EXERCISE DESCRIPTION → Which lines of the entries hold the string "item"? Copy each one.

Collected data entries

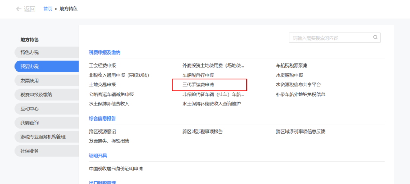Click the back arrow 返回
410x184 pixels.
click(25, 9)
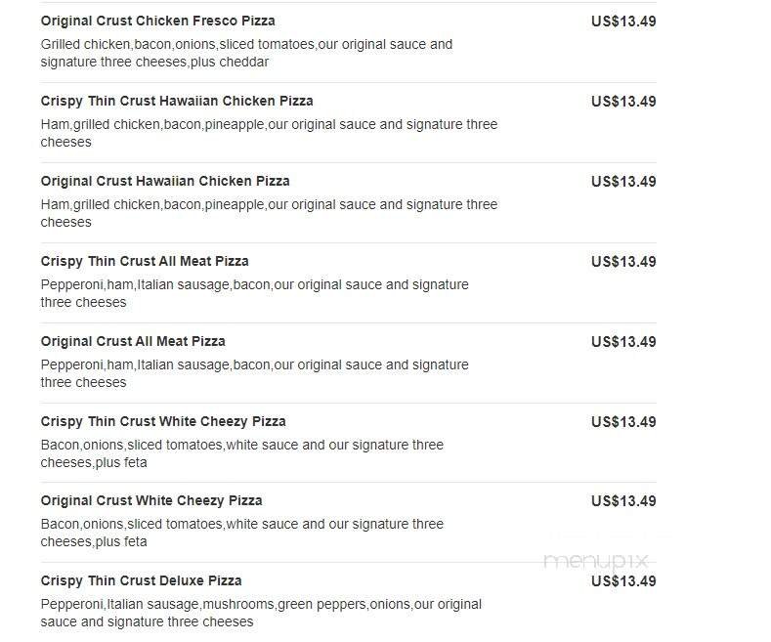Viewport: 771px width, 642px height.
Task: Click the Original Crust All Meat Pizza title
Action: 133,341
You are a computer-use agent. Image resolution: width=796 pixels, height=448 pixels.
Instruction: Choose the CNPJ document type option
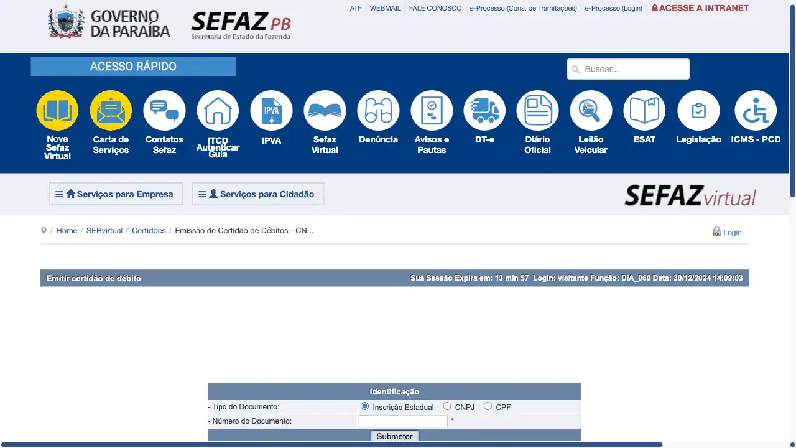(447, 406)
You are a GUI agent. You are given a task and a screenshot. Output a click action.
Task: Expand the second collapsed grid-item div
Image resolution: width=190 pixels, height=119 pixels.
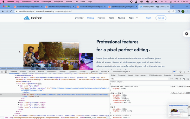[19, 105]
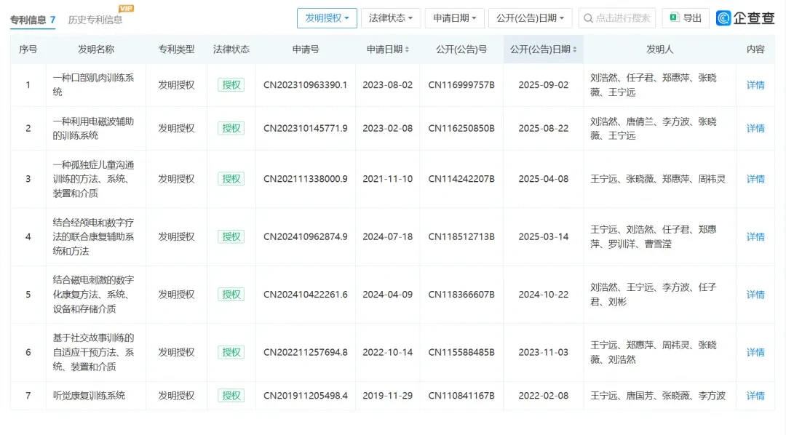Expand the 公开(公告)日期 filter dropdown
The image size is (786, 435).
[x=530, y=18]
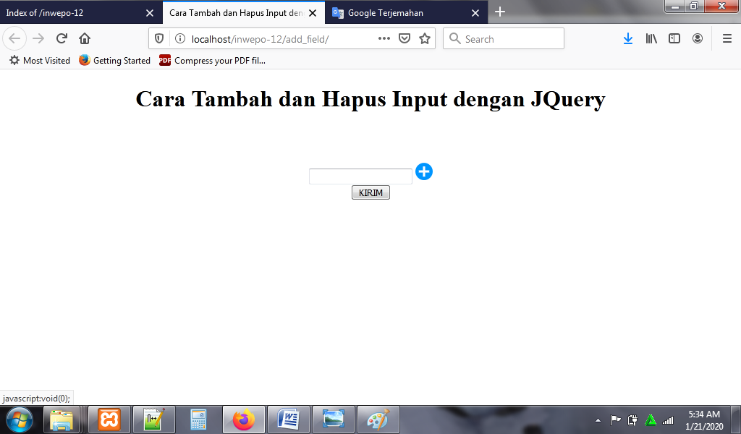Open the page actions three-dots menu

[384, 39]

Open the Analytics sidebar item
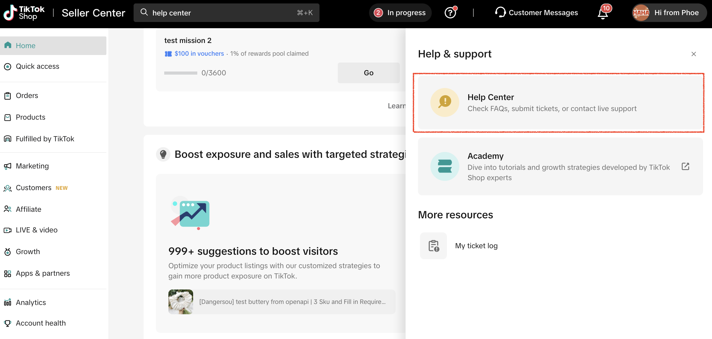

EXERCISE ANSWER →
Task: Expand the second collapsed grid-item div
Open the Analytics sidebar item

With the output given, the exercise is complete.